Assignment >> Please find every line in the records below that contains the word "agent", and copy it.

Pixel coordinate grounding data
○ ○ ○ ○ ○

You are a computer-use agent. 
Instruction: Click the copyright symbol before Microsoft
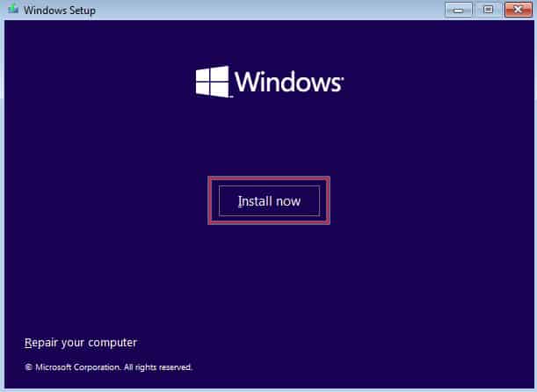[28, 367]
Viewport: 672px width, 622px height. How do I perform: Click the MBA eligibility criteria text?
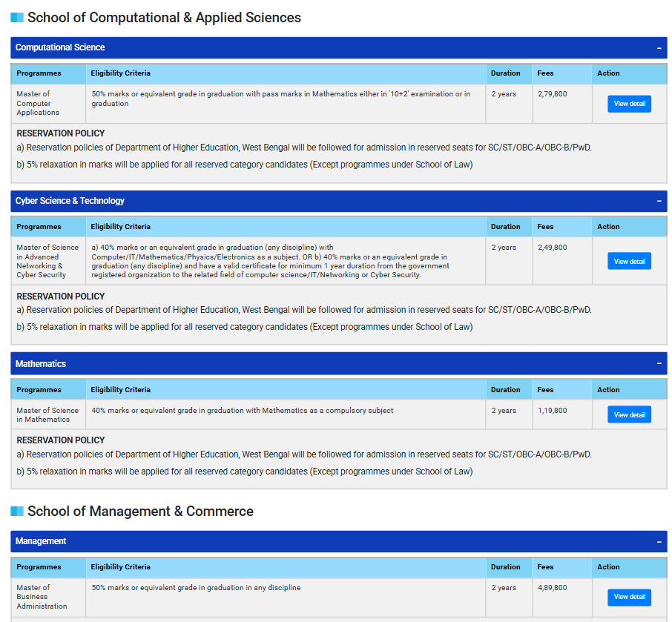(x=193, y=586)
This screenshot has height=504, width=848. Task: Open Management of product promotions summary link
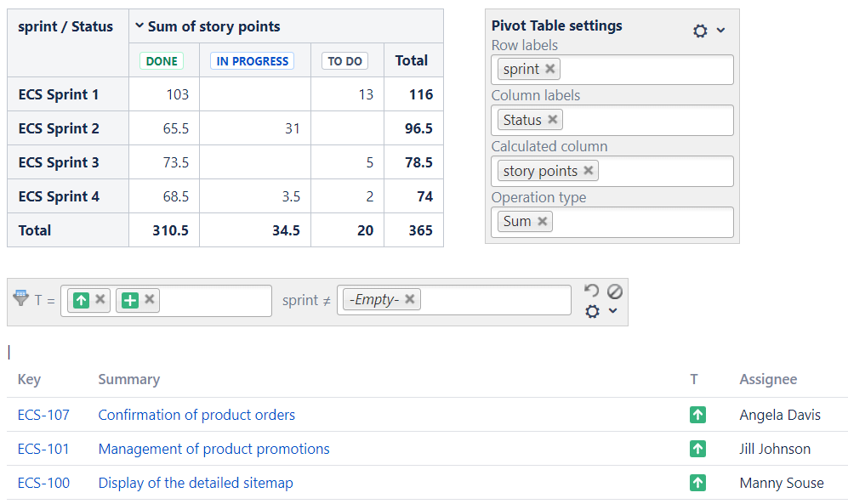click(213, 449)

○ ○ ○ ○ ○

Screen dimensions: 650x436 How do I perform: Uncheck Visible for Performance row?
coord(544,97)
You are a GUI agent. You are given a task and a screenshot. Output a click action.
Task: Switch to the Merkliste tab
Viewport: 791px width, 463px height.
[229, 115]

○ ○ ○ ○ ○

Answer to this task >>
You are a computer-use agent. 
You are a GUI agent. You are given a task and a screenshot. Output a click action.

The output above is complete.